None of the exercise interventions in the current study significantly altered any of the salivary parameters in comparison to the responses observed in the resting trial. In light of this, it is important to point out that the literature is ambiguous with respect to the acute sIgA secretion response to exercise, with sIgA secretion rate reported to increase (Sari-Sarraf et al. 2007; Leicht et al. 2011) or to remain unaffected (Bishop et al. 2000; Reid et al. 2001; Sari-Sarraf et al. 2006; Davison 2011) by submaximal exercise interventions. Interestingly, sIgA concentrations decreased over time, with higher values in the morning, falling over the course of the day. These reductions in sIgA concentration over time can be related to the increase in saliva flow causing a diluting effect. Saliva flow rate hence affects sIgA concentration without affecting sIgA secretion rate, which is in line with existing literature (Bishop et al. 2000; Reid et al. 2001). Whilst the present results do not confirm an increase in sIgA secretion rate for any exercise trial, they confirm previous work (Davison 2011) pointing out the importance to consider circadian variations in markers of mucosal immunity. Previous evidence investigating sIgA metabolism (MacKinnon and Jenkins 1993; Reid et al. 2001; Sari-Sarraf et al. 2006) without accounting for circadian variation may hence have to be revisited, especially when investigating exercise of a long duration (Bishop et al. 2000; Nieman et al. 2002) where such variation may have the largest impact.

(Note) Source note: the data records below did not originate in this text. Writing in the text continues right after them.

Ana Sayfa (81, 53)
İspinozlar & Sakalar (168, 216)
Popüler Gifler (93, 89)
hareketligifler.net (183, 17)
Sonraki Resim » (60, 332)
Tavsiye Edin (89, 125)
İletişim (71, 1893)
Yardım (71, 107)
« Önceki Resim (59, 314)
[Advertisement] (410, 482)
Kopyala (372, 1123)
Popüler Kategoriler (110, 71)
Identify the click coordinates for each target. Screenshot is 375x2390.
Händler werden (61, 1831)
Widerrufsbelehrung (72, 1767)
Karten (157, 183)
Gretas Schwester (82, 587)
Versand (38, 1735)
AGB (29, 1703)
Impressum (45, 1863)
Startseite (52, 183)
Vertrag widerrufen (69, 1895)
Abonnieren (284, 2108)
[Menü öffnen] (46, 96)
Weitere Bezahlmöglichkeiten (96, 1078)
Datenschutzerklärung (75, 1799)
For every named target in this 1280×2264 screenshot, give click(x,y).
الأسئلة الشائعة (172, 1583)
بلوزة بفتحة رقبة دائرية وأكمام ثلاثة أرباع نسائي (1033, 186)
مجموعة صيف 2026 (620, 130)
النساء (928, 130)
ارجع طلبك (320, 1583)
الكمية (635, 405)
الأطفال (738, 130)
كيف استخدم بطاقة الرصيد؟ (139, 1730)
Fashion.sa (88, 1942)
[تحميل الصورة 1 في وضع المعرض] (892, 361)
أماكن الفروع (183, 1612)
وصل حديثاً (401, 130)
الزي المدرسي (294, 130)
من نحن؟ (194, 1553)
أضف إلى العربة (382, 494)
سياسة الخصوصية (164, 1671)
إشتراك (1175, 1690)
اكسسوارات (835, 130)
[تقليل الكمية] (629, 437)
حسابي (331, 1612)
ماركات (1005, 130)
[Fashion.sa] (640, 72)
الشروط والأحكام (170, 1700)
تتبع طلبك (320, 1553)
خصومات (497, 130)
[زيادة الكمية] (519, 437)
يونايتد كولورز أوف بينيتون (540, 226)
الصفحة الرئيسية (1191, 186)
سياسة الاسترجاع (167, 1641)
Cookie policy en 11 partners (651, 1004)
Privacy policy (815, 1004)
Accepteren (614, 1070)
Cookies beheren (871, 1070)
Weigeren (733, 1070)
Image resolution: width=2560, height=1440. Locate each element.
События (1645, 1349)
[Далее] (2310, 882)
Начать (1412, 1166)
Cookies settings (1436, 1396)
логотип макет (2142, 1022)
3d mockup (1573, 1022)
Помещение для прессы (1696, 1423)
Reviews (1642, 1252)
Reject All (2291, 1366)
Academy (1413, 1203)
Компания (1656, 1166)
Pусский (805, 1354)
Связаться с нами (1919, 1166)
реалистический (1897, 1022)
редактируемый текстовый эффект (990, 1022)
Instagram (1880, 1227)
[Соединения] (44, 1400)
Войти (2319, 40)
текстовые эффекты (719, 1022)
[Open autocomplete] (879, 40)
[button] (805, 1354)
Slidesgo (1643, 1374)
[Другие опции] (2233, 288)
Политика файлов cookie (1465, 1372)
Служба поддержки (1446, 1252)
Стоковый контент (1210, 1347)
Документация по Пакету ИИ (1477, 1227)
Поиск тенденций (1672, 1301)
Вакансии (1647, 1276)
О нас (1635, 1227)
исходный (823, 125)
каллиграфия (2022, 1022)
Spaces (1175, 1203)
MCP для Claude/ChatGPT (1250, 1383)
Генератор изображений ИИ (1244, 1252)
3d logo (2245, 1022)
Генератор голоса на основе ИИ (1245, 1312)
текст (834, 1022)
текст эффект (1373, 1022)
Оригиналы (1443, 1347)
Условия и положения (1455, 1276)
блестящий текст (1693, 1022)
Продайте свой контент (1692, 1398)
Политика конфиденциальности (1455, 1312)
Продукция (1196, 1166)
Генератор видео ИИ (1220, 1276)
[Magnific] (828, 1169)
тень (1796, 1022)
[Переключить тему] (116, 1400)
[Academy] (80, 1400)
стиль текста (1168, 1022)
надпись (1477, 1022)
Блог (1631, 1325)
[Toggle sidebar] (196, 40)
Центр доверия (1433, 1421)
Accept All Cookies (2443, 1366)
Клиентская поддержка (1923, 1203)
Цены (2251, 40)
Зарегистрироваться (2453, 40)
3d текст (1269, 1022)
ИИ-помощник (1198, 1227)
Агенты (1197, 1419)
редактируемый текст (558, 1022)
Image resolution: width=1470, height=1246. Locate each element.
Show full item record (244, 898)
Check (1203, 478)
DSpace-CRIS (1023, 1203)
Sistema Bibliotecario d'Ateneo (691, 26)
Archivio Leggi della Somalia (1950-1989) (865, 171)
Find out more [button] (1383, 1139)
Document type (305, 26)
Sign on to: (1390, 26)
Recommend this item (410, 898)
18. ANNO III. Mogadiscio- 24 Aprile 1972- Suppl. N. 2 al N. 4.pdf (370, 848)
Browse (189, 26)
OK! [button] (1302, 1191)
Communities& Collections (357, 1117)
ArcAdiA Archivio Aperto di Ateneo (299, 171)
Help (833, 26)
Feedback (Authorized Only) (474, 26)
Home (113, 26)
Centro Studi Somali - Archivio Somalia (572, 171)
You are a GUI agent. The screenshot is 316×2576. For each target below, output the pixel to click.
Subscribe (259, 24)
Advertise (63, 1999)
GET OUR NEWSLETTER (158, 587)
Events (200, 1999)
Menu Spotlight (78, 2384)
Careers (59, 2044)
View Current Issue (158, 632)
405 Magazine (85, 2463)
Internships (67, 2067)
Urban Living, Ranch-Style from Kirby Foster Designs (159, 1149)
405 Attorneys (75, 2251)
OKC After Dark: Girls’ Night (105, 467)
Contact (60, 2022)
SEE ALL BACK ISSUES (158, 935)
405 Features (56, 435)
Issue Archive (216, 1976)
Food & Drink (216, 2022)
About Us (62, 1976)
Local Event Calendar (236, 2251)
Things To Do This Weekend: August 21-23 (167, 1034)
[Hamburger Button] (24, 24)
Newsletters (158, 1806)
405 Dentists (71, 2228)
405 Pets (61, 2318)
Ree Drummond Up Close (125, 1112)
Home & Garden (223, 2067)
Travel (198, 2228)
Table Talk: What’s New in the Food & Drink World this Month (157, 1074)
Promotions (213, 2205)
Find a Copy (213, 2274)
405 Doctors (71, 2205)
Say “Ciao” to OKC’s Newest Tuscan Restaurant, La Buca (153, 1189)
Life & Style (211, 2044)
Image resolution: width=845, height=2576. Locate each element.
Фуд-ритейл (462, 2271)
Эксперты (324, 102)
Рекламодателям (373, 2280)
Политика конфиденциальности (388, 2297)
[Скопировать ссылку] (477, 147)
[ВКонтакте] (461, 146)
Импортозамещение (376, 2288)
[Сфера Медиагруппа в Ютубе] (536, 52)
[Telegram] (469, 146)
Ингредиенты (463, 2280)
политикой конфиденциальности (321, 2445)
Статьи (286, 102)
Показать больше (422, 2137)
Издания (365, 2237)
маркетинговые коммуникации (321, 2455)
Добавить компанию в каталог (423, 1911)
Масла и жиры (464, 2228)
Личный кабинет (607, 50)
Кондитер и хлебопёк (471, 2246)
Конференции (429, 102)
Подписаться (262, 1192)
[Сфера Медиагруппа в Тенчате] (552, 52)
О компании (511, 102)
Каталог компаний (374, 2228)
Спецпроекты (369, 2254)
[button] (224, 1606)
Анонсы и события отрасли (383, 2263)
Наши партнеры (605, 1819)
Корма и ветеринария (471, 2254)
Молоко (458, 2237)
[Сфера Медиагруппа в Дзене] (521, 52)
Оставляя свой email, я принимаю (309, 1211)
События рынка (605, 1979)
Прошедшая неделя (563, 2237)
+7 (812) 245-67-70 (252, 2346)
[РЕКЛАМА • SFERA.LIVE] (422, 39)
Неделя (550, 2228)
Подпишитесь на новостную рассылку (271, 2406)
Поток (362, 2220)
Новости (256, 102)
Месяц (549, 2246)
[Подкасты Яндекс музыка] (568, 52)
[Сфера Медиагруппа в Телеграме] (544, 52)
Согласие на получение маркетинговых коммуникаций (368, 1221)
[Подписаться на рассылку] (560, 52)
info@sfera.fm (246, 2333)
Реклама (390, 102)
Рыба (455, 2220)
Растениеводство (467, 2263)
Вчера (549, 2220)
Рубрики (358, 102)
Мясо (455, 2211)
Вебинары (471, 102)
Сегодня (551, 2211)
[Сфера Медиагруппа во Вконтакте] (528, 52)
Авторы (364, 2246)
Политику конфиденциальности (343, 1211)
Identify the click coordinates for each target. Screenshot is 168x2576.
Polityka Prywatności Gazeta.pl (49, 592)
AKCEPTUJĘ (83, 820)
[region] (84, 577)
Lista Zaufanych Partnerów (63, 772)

A final aim of the current study was to investigate the effect of exercise modality. This is an important issue should previous findings around mucosal immunity that were predominantly derived from lower body exercise modalities (Bishop et al. 2000; Reid et al. 2001; Sari-Sarraf et al. 2006, 2007; Davison 2011) be applied to individuals restricted to upper body exercise modalities. It is worth noting that whilst some studies have investigated acute mucosal immune responses for upper body exercise modalities (Leicht et al. 2011; Allgrove et al. 2012), we are not aware of studies comparing upper and lower body exercise modalities. With the caveat that exercise did not significantly alter markers of mucosal immunity in the present study, it is worth pointing out that there was also no difference in any salivary markers between exercise modalities (Fig. 2). This provides a good base for future investigations comparing these modalities, which should now study interventions that do induce changes in mucosal immunity affecting host protection, for example, by altering sIgA metabolism. Even though the current protocol was designed to fulfil this purpose, we must again stress that sIgA secretion rate was unaffected by exercise. For future investigations, we suggest to increase the exercise duration and/or intensity to reach this aim.

Limitations

This study employed an a posteriori design for data analysis (i.e., using data from a previously published study). Further confirmation of the present findings should be obtained using a priori study designs. To account for circadian variation more rigorously, future studies may want to narrow the testing start time to a smaller window than the one presently chosen (90 min). Future studies are also encouraged to record and document data such as waking time, and relate data collection time points to waking time, especially relevant when tracking cortisol or sIgA responses immediately after awakening (Hucklebridge et al. 1998). We did not record these data in detail as all first samples were collected > 30 min following awakening, which is the time frame after which the acute awakening response of sIgA and cortisol appears to level off (Hucklebridge et al. 1998).

Conclusion

This study shows that plasma cortisol concentration explains some of the inter-individual variance found in saliva flow. Furthermore, the results demonstrate that circadian effects must be considered for salivary flow rate, which impacts on the concentration of any salivary compounds such as sIgA.